##### Data extract #####

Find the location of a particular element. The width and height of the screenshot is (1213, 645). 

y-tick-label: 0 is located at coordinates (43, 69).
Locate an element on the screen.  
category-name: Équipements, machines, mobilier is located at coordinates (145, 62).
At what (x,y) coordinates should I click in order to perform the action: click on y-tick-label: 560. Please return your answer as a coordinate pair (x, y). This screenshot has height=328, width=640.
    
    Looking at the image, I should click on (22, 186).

#####
##### Data extract #####

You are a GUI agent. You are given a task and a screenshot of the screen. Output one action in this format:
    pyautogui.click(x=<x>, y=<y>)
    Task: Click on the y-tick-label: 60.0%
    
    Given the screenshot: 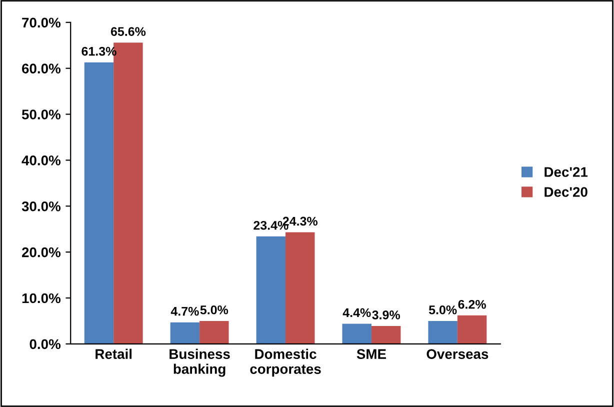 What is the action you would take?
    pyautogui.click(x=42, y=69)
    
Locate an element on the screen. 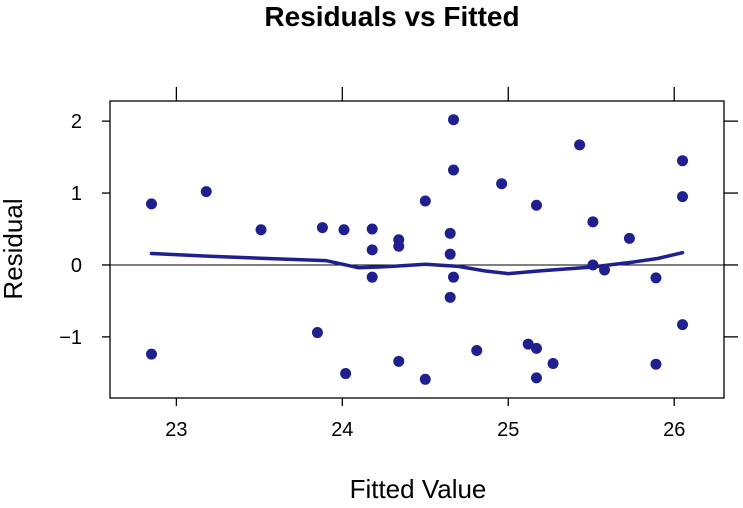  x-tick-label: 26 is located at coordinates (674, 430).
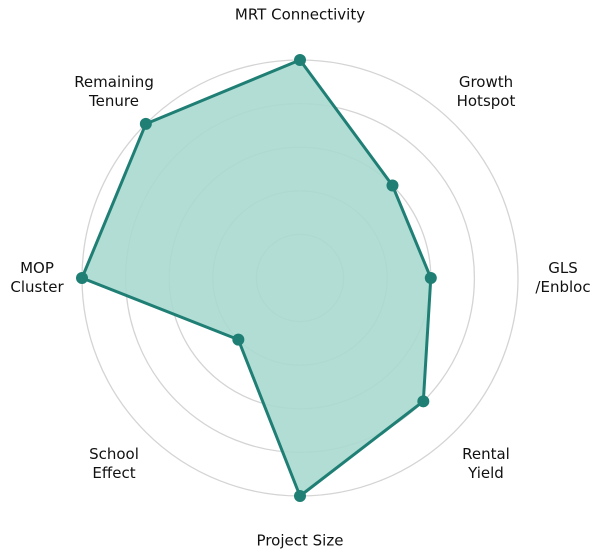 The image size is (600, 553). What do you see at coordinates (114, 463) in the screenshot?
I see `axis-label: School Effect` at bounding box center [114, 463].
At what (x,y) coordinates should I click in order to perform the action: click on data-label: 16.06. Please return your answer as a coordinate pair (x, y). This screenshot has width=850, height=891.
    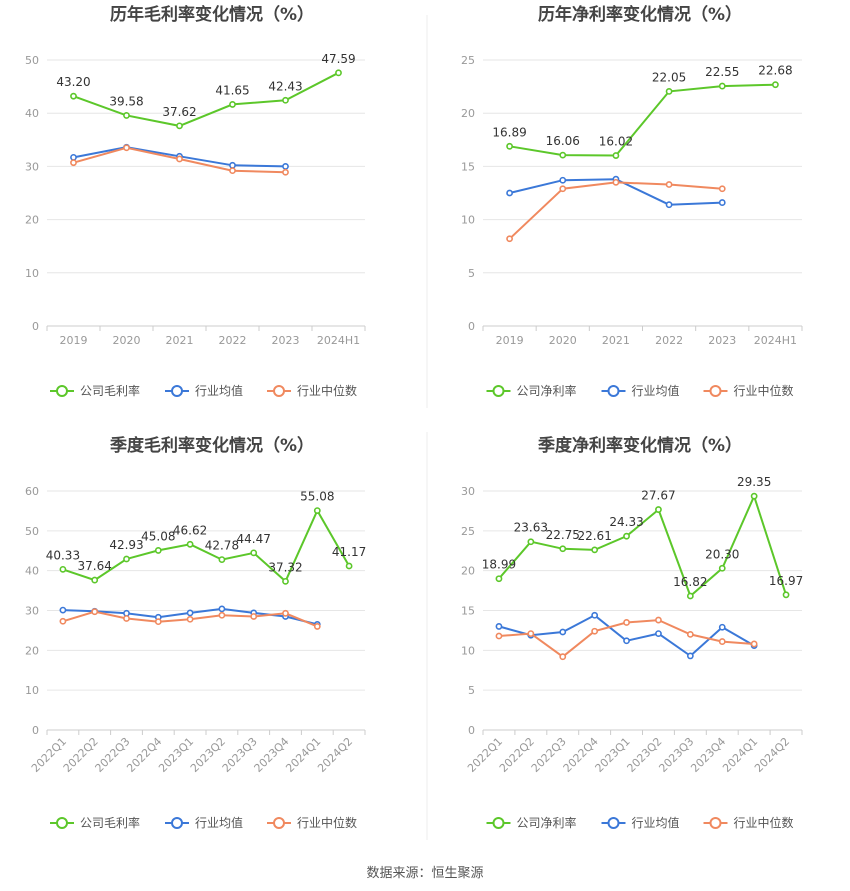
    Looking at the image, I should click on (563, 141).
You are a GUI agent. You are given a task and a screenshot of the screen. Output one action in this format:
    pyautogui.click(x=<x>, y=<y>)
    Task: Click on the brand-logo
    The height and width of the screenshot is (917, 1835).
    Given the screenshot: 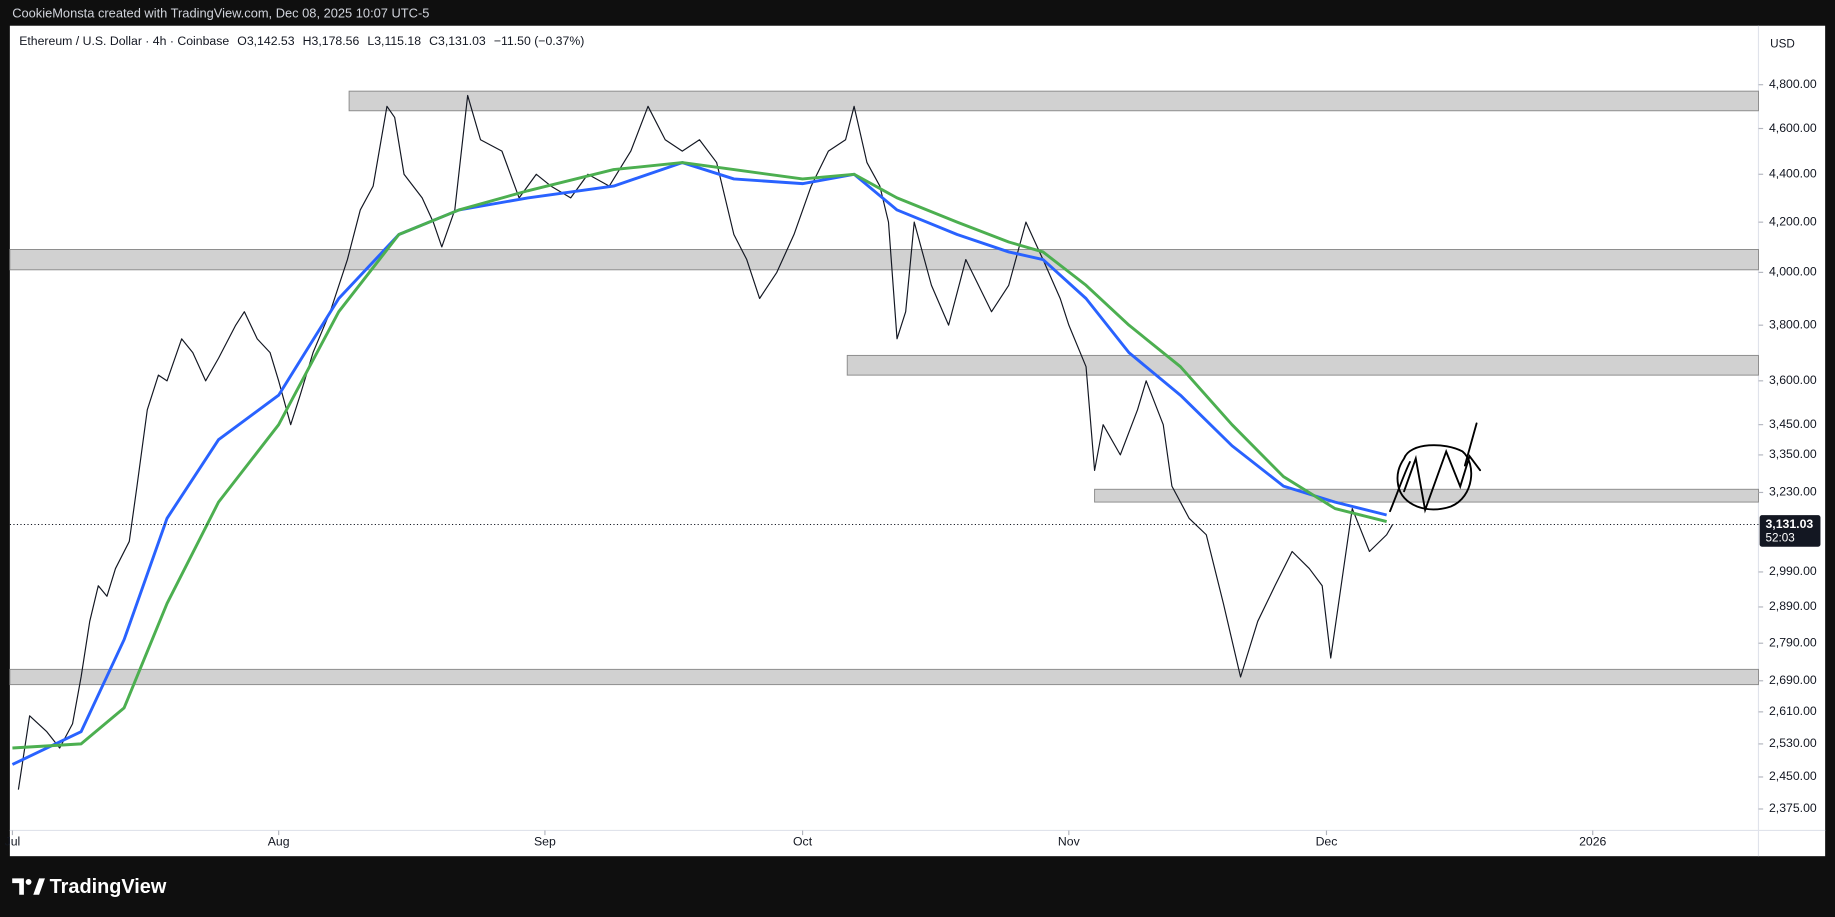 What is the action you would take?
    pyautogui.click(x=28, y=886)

#####
##### Data extract #####

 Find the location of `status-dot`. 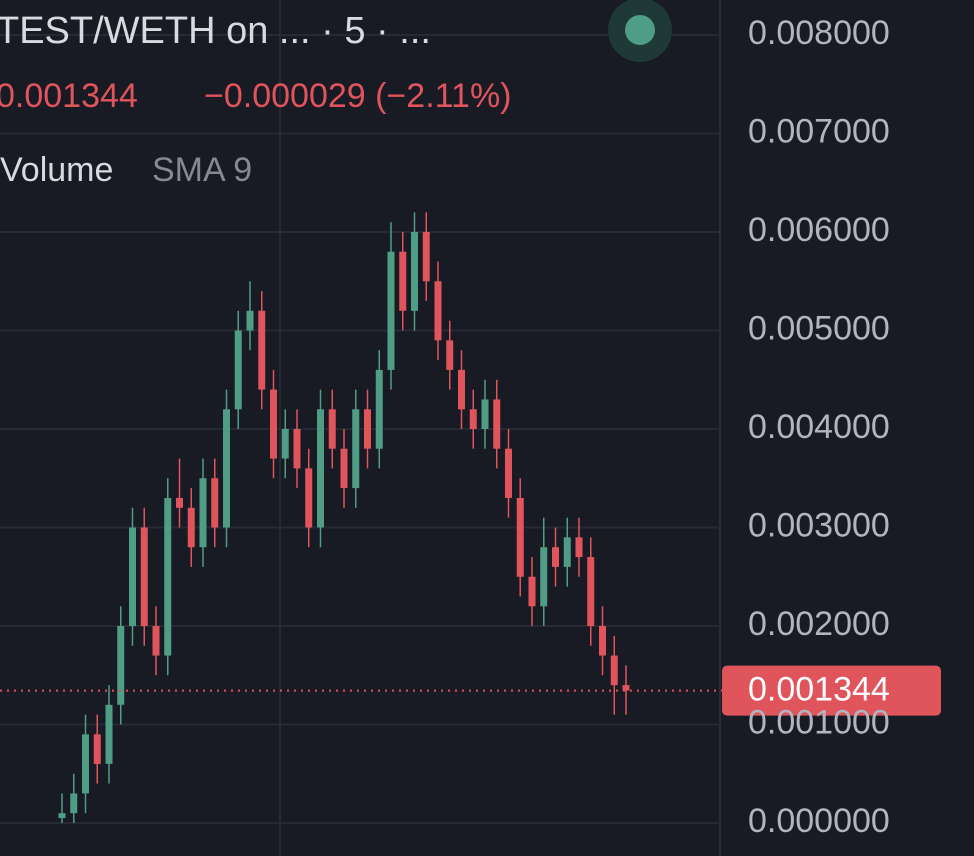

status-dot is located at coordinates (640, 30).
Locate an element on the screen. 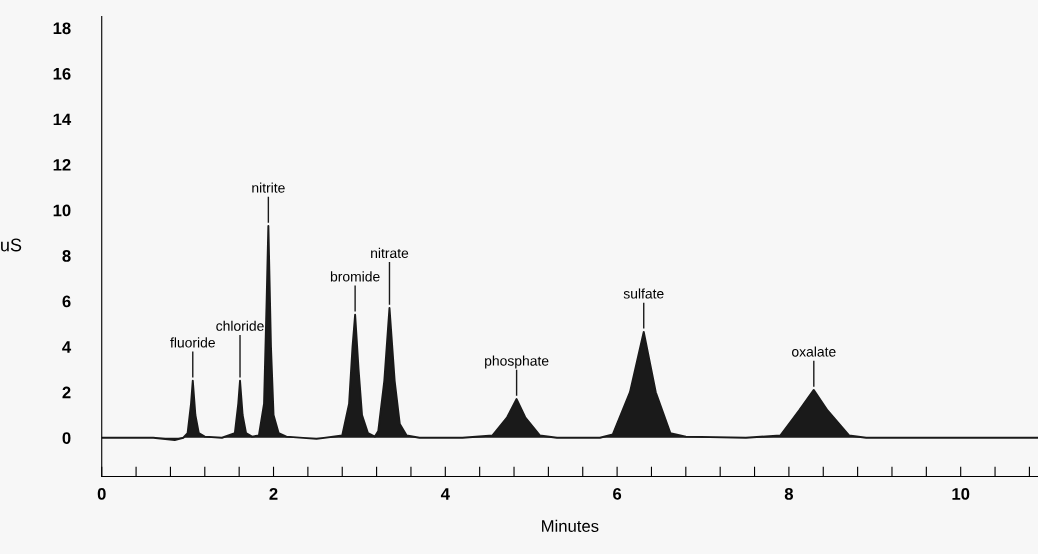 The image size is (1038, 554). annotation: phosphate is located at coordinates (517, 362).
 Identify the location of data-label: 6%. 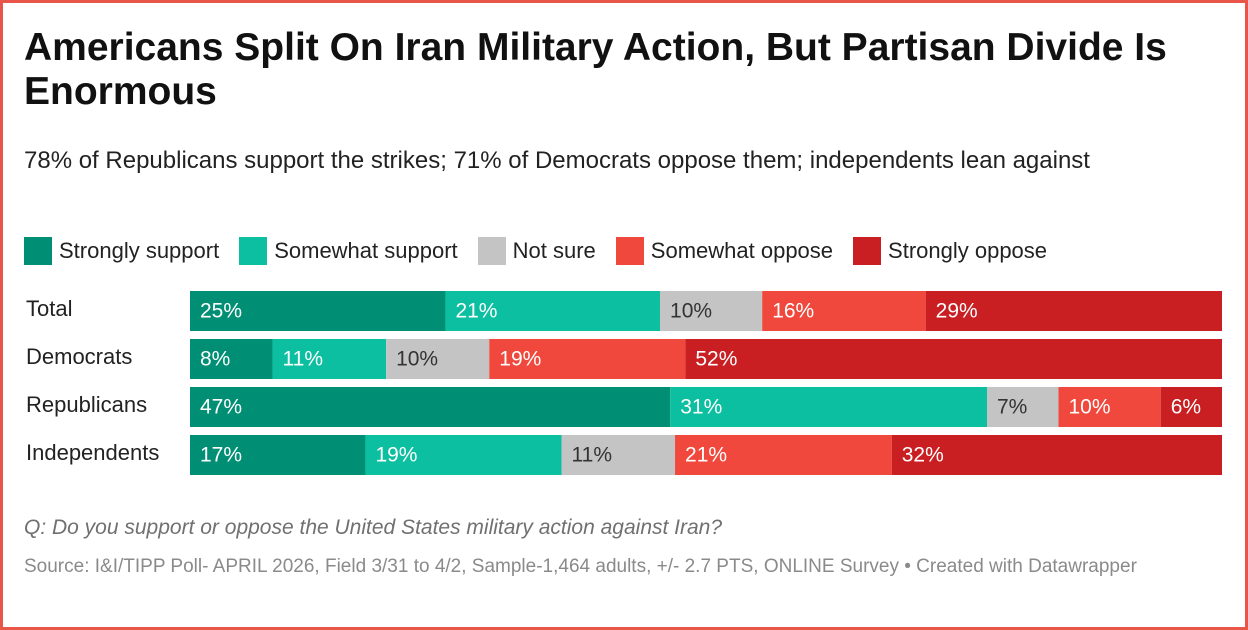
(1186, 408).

#####

Task instructions:
Render the part of the records that opens with the line containing "Find the location of a" and closes with the line containing "category-name: Équipements, machines, mobilier" as a JSON list of strings, one string per line and with blank lines omitted.

Exercise answer:
[
  "Find the location of a particular element. The width and height of the screenshot is (1213, 645). ",
  "y-tick-label: 0 is located at coordinates (43, 69).",
  "Locate an element on the screen.  ",
  "category-name: Équipements, machines, mobilier is located at coordinates (145, 62)."
]